Executor
The Valve Infra executor is the service that coordinates different services to enable time-sharing test machines, AKA devices under test (DUTs).
This service can be interacted with using executorctl, our client, and/or our REST API.
The executor coordinates the different states for the DUTs, here is a flow chart between the different states.
- Let’s see what every state of a DUT means:
IDLE
: The device is available (but powered down to save energy), waiting for a job.TRAINING
: The device is being tested for boot reliability (20 rounds by default).RETIRED
: The device is undergoing maintenance, and cannot accept jobs.QUICK_CHECK
: The device is verifying that its current configuration matches what is described in the database.QUEUED
: The device has been chosen to execute a job, but the executor isn’t ready just yet (expected to last <1s)RUNNING
: The device is running a job.
Configuration
The executor service is configured through the use of environment variables.
Here are the relevant options to most deployment:
BOOTS_TFTP_ROOT
: Cache folder for boot-related artifacts (default: /mnt/tmp/boots/tftp)
BOOTS_DEFAULT_*
: See Default boot configuration for more details.
EXECUTOR_URL
: HTTP url of the executor service, reachable locally and from the test machines (default: http://ci-gateway)

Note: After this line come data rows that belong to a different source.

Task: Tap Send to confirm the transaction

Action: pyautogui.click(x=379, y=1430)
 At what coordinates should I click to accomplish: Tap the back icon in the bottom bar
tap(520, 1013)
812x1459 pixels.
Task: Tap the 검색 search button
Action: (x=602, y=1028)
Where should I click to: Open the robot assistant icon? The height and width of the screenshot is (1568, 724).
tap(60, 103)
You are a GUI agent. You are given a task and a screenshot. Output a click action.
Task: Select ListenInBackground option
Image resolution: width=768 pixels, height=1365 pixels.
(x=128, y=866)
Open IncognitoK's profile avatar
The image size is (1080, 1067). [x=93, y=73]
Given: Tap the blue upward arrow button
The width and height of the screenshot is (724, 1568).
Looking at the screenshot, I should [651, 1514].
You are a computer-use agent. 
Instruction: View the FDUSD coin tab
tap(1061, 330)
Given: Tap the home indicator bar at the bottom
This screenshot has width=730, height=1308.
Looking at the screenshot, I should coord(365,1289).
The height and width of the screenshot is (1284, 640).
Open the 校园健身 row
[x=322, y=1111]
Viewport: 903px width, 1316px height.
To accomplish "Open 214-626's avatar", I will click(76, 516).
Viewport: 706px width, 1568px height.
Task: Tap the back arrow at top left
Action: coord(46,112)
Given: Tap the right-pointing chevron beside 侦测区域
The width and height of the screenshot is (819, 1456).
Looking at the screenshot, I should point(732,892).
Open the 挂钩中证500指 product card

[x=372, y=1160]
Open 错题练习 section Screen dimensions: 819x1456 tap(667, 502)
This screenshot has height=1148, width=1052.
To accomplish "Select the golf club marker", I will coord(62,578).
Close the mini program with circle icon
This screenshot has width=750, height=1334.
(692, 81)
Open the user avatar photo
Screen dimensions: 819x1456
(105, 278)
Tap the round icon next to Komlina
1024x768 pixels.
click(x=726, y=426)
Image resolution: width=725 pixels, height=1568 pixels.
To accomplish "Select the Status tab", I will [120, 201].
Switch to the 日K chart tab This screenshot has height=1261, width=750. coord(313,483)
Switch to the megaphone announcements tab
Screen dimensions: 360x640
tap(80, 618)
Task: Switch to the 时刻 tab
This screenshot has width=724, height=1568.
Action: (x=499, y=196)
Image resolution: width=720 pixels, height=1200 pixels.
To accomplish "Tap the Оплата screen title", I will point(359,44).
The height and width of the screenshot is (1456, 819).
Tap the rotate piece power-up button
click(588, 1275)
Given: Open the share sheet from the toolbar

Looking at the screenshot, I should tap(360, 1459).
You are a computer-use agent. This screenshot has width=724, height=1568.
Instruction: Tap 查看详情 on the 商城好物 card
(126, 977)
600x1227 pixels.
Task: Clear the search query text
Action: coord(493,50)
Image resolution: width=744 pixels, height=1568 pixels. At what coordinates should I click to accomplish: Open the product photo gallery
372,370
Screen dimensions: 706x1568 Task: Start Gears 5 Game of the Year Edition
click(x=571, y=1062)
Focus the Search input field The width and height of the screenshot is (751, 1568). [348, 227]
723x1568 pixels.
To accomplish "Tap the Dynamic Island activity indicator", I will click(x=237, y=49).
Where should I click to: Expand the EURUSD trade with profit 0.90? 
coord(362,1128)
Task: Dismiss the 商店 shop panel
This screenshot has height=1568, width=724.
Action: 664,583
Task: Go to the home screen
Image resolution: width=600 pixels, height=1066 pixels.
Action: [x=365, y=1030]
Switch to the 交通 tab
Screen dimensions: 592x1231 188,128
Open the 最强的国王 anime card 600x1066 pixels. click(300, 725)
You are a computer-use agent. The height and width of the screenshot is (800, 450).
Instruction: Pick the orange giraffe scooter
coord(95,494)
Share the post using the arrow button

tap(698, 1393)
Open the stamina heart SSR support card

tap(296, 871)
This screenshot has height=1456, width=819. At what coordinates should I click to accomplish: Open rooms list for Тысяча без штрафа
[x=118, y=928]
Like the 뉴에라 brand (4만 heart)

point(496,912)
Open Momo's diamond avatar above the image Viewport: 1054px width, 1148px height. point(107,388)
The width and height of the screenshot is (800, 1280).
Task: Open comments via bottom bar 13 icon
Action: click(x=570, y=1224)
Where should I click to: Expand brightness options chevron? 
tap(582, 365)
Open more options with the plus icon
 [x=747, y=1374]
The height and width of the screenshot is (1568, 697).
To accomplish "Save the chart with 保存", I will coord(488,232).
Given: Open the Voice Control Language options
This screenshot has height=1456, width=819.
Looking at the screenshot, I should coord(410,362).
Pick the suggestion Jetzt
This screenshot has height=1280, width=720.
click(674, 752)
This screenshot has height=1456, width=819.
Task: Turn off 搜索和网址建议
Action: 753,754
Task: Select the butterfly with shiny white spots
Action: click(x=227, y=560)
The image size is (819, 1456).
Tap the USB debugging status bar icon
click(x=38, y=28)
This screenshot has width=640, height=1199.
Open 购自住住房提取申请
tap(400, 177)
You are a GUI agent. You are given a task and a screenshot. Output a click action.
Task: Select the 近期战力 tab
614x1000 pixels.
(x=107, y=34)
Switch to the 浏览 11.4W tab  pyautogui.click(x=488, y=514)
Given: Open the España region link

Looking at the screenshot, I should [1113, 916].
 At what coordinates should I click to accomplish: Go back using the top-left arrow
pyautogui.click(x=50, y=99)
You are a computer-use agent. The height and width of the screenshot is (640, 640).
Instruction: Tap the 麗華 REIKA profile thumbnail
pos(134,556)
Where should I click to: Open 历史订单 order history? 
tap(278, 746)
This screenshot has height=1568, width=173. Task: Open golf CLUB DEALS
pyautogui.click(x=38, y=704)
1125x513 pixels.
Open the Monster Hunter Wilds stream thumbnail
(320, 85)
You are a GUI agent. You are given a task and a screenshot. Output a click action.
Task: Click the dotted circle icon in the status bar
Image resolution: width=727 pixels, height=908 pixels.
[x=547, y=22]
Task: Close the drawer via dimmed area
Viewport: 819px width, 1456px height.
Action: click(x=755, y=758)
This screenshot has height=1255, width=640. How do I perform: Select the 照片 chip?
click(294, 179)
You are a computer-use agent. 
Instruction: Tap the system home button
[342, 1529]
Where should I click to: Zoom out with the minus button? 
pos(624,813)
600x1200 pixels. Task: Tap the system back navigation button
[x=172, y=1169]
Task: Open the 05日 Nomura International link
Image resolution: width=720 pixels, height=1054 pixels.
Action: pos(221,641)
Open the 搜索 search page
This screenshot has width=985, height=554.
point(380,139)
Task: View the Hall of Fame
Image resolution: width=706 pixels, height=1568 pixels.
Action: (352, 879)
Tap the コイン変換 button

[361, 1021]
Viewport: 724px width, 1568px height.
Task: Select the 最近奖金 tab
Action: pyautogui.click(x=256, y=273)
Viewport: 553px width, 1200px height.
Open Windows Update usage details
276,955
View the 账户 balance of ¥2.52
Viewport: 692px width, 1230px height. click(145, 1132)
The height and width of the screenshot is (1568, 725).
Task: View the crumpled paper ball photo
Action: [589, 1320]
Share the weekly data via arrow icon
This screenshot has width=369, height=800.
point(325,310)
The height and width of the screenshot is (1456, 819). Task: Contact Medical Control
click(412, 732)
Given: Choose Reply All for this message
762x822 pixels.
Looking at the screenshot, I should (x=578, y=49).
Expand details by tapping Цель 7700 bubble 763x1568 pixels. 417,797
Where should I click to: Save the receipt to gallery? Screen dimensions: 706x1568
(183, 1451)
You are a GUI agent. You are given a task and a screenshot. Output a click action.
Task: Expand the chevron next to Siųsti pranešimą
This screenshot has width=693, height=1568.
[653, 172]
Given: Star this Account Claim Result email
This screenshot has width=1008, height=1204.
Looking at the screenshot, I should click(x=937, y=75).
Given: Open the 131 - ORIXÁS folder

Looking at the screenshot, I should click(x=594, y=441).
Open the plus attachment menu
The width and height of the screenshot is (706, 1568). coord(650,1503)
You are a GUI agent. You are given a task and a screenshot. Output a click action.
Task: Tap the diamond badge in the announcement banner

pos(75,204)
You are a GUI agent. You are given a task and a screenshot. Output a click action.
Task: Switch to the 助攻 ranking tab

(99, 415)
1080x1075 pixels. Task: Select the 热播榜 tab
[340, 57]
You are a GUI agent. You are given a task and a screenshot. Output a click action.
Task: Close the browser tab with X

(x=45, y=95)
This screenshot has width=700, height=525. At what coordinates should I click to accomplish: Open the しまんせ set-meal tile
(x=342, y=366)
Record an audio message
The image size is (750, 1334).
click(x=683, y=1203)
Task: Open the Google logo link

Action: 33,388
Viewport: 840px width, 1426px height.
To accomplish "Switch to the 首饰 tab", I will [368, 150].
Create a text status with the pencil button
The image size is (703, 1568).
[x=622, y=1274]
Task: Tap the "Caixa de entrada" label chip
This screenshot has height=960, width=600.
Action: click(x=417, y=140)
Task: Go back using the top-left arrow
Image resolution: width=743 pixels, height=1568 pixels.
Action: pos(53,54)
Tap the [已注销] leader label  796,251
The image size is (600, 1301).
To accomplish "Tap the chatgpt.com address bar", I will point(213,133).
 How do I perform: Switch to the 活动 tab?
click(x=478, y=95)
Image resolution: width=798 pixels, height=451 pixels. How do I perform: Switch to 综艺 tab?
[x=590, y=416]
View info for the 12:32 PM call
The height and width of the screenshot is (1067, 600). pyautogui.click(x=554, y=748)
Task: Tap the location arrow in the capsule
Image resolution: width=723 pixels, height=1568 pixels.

EXECUTOR_ARTIFACT_CACHE_ROOT
: Folder to use as a cache for the kernel/initrd artifacts used by the jobs (recommended, default: None)
FARM_NAME
: Name of the test form (mandatory, default: None)
GITLAB_CONF_FILE
: Path to the gitlab runner configuration file, which will be overridden as new test machines are added to the farm (default: /etc/gitlab-runner/config.toml)
GITLAB_CONF_TEMPLATE_FILE
: Template to use for the creation of the gitlab runner configuration file (default: $package_dir/templates/gitlab_runner_config.toml.j2)
MARS_DB_FILE
: Path to the database (default: /mnt/permanent/mars_db.yaml)
MINIO_URL
: URL to the local minio service, accessible both locally and by test machines (default: http://ci-gateway:9000`)
MINIO_ROOT_USER
: Admin username for the local minio service (default minioadmin)
MINIO_ROOT_PASSWORD
: Admin password for the local minio service (default minio-root-password)
PRIVATE_INTERFACE
: Network interface connected to the DUTs’ network (default: private)
SALAD_URL
: URL to the salad service (default: http://ci-gateway:8005)
SERGENT_HARTMAN_BOOT_COUNT
: How many rounds of testing should be used to qualify a test machine (default: 100)
SERGENT_HARTMAN_QUALIFYING_BOOT_COUNT
: How many successful rounds of testing should be used to qualify a test machine (default: 100)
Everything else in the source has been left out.